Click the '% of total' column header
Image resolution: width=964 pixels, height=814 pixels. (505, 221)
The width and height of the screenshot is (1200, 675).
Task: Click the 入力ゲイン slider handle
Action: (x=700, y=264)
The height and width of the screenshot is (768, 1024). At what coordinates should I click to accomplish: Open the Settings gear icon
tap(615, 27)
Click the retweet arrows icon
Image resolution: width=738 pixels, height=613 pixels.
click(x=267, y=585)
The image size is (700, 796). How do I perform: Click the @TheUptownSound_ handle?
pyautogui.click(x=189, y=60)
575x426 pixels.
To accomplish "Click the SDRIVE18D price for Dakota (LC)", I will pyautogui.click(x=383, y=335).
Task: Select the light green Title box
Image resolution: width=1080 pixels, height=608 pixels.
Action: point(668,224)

--*--

§ Problem details
Whatever the material above holds, copy it over exactly, line by line.

§ Task response
Click the '% of total' column header
Image resolution: width=964 pixels, height=814 pixels. (505, 221)
The width and height of the screenshot is (1200, 675).
Task: Click the 入力ゲイン slider handle
Action: (x=700, y=264)
The height and width of the screenshot is (768, 1024). At what coordinates should I click to accomplish: Open the Settings gear icon
tap(615, 27)
Click the retweet arrows icon
Image resolution: width=738 pixels, height=613 pixels.
click(x=267, y=585)
The image size is (700, 796). How do I perform: Click the @TheUptownSound_ handle?
pyautogui.click(x=189, y=60)
575x426 pixels.
To accomplish "Click the SDRIVE18D price for Dakota (LC)", I will pyautogui.click(x=383, y=335).
Task: Select the light green Title box
Image resolution: width=1080 pixels, height=608 pixels.
Action: point(668,224)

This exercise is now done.